A number of program modules may be stored on the hard disk, magnetic disk, optical disk, ROM, or RAM. These programs include an operating system 830, one or more application programs 832, other program modules 834, and program data 836. Application programs 832 or program modules 834 may include, for example, computer program logic for implementing any one or more of (e.g., at least a portion of) the AI-based entity-reducing and renaming logic 108, the AI-based entity-reducing and renaming logic 708, the database 710, the first AI prompting logic 712, the AI model 714, the second AI prompting logic 716, the action logic 718, the scoring logic 720, the defining logic 722, the multi-layer perceptron 724, the combining logic 726, the second AI model 728, the dimensional analyzer 730, the LSTM network 732, flowchart 200 (including any step of flowchart 200), flowchart 300 (including any step of flowchart 300), flowchart 400 (including any step of flowchart 400), flowchart 500 (including any step of flowchart 500), and/or flowchart 600 (including any step of flowchart 600), as described herein.

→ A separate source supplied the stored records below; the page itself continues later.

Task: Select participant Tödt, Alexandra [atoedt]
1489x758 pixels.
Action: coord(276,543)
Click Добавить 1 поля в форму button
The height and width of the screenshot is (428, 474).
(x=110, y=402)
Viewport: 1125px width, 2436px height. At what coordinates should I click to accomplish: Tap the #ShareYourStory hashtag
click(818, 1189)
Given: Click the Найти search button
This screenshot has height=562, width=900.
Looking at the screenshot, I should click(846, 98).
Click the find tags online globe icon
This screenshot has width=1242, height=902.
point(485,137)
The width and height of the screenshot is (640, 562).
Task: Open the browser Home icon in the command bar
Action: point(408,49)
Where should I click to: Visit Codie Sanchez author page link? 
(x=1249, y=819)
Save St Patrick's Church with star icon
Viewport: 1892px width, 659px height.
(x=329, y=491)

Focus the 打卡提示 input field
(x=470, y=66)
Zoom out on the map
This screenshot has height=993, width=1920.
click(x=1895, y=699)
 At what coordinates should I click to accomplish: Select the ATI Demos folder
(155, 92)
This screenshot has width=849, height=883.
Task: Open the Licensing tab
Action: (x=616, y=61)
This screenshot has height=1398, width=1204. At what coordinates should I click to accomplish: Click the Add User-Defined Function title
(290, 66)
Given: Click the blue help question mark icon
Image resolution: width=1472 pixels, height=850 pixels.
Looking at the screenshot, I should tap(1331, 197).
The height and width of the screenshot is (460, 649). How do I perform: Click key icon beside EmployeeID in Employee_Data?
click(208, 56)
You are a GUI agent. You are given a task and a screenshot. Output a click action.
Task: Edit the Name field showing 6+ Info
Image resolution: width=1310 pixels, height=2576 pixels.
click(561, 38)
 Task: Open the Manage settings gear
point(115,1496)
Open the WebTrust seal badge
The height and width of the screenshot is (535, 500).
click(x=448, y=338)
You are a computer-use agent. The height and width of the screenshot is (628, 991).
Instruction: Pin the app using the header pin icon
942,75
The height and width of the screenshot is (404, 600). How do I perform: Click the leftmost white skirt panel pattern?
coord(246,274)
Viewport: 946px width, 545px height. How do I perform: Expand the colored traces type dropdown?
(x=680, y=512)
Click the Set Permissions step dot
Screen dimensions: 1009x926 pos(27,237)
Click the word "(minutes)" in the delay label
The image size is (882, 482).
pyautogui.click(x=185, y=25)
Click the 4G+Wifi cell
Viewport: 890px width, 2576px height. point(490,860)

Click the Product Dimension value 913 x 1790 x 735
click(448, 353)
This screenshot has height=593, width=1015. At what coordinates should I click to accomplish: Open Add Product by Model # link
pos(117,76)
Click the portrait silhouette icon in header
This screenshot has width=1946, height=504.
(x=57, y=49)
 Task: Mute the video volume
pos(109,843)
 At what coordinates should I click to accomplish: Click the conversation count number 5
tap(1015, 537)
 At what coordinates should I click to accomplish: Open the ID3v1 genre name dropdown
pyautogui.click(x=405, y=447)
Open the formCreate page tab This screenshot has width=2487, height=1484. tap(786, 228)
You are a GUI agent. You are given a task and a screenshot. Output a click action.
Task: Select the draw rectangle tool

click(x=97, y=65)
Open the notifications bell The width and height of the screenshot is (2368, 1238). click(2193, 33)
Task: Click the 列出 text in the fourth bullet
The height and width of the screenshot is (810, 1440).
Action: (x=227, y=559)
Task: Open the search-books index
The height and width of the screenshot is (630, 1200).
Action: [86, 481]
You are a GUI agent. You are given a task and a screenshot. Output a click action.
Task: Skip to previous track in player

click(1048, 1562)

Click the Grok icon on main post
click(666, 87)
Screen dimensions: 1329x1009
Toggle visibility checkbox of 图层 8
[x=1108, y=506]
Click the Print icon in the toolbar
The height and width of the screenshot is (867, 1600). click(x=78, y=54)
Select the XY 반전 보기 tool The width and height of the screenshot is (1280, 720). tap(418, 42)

A user may enter commands and information into the computer 800 through input devices such as keyboard 838 and pointing device 840. Other input devices (not shown) may include a microphone, joystick, game pad, satellite dish, scanner, touch screen, camera, accelerometer, gyroscope, or the like. These and other input devices are often connected to the processing unit 802 through a serial port interface 842 that is coupled to bus 806, but may be connected by other interfaces, such as a parallel port, game port, or a universal serial bus (USB).
A display device 844 (e.g., a monitor) is also connected to bus 806 via an interface, such as a video adapter 846. In addition to display device 844, computer 800 may include other peripheral output devices (not shown) such as speakers and printers.
Computer 800 is connected to a network 848 (e.g., the Internet) through a network interface or adapter 850, a modem 852, or other means for establishing communications over the network. Modem 852, which may be internal or external, is connected to bus 806 via serial port interface 842.
As used herein, the terms “computer program medium” and “computer-readable storage medium” are used to generally refer to media (e.g., non-transitory media) such as the hard disk associated with hard disk drive 814, removable magnetic disk 818, removable optical disk 822, as well as other media such as flash memory cards, digital video disks, random access memories (RAMs), read only memories (ROM), and the like. A computer-readable storage medium is not a signal, such as a carrier signal or a propagating signal. For instance, a computer-readable storage medium may not include a signal. Accordingly, a computer-readable storage medium does not constitute a signal per se. Such computer-readable storage media are distinguished from and non-overlapping with communication media (do not include communication media). Communication media embodies computer-readable instructions, data structures, program modules or other data in a modulated data signal such as a carrier wave. The term “modulated data signal” means a signal that has one or more of its characteristics set or changed in such a manner as to encode information in the signal. By way of example, and not limitation, communication media includes wireless media such as acoustic, RF, infrared and other wireless media, as well as wired media. Example embodiments are also directed to such communication media.
As noted above, computer programs and modules (including application programs 832 and other program modules 834) may be stored on the hard disk, magnetic disk, optical disk, ROM, or RAM. Such computer programs may also be received via network interface 850 or serial port interface 842. Such computer programs, when executed or loaded by an application, enable computer 800 to implement features of embodiments discussed herein. Accordingly, such computer programs represent controllers of the computer 800.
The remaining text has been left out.